Nas três unidades prisionais de Porto Alegre que recebem mulheres, 287 das 395 condenações (72,6%) tiveram como causa o tráfico de drogas. Esse crime se mostra como um padrão histórico nacional. No levantamento feito em 2014, o Infopen constatou que 68% das condenações femininas no Brasil foram por tráfico de drogas não relacionado a organizações criminosas — a maioria apenas realizava serviços de transporte de drogas e pequeno comércio.
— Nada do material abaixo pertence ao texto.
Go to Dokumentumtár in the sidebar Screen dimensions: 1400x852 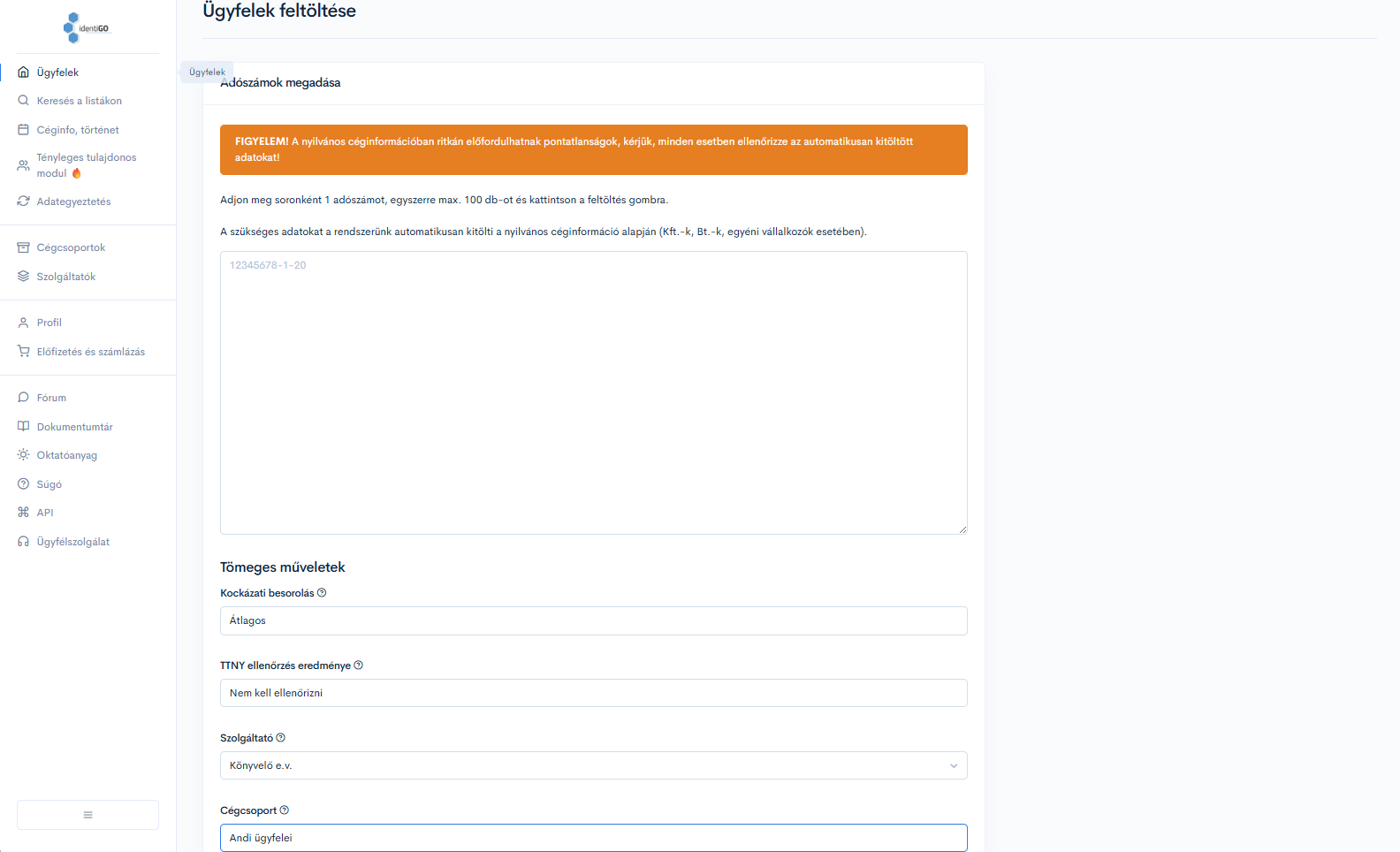point(74,427)
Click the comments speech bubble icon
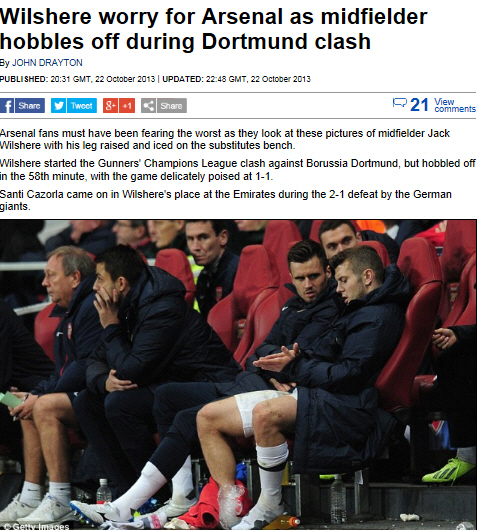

Segundo o IBGE, entre os anos 2000 e 2014, a população de mulheres cresceu 17% no Brasil, enquanto o número de presas aumentou 567%. “A tendência é que, a medida que as mulheres angariam espaços sociais — o que felizmente está acontecendo numa velocidade mais rápida, por conta das redes sociais que permitem engajamento, estruturação de coletivos e diálogo — (…), as mulheres alcancem espaços em todas as áreas, e no crime não seria diferente”, afirma Francisco Amorim, jornalista e doutorando em sociologia especializado em narcotráfico. Entre os principais motivos para este aumento está a substituição do controle das “bocas”, geralmente baseado em laços sanguíneos ou em estruturas menores de pessoas. Quando o traficante é preso, quem assume seu espaço, garantindo a manutenção de suas vendas, é, na maioria das vezes, alguém mais próximo, como familiares, incluindo sua companheira. Outra causa é a prisão em flagrante, quando a apreensão ocorre, muitas vezes, dentro das próprias residências, onde a companheira ou mãe do suspeito se faz presente. No julgamento, então, é avaliado se a mulher tinha ou não conhecimento da existência das drogas, e se tiver, é julgada por associação ao tráfico.

O tráfico de drogas, assim como atividades que exigem muita força, intimidação e violência extrema, geralmente é realizado pelos homens. “Como qualquer (outro) crime organizado, (o tráfico de drogas) é muito patriarcal. As relações de poder ainda se dão pela força, não só pela arma de fogo, mas pela imposição física, e ainda é um ambiente muito masculino”, esclarece Francisco. Por isso, este tipo de delito não apenas é o que mais encarcera mulheres, mas também os homens. “Hoje cerca de 52% da população carcerária do (Presídio) Central está (lá) por tráfico. (…) A partir de 2006, o volume de prisões por tráfico eleva rapidamente colocando o Brasil entre as 4 maiores populações carcerárias do mundo”, explica o especialista. Desde 2000, a população carcerária cresceu, em média, 7% ao ano no Brasil, totalizando um crescimento de 161% — valor dez vezes maior que o crescimento total da população brasileira, que apresentou apenas 16% de aumento no período.

Evolução da taxa de aprisionamento por 100 mil habitantes de 2000 a 2014. Fontes: Ministério da Justiça — a partir de 2005, dados do Infopen/MJ, e IBGE.

De acordo com Francisco, esse aumento do encarceramento por tráfico se deve a sanção da lei 11.343/06, conhecida como Lei das Drogas. “O entendimento das autoridades policiais e também do judiciário sobre o que é e o que não é tráfico ficou muito mais subjetivo, as provas circunstanciais e a análise ganharam um caráter mais subjetivo”, esclarece. Segundo o especialista, o crime entra como uma alternativa para superar a escassez de meios. Pelo tráfico ser um mercado socialmente construído e baseado em um interesse de consumo, as mulheres muitas vezes são obrigadas a manter o negócio, já que esse é um meio de obter renda. Francisco afirma que, mesmo muitas mulheres estando envolvidas neste crime, elas geralmente não estão no topo.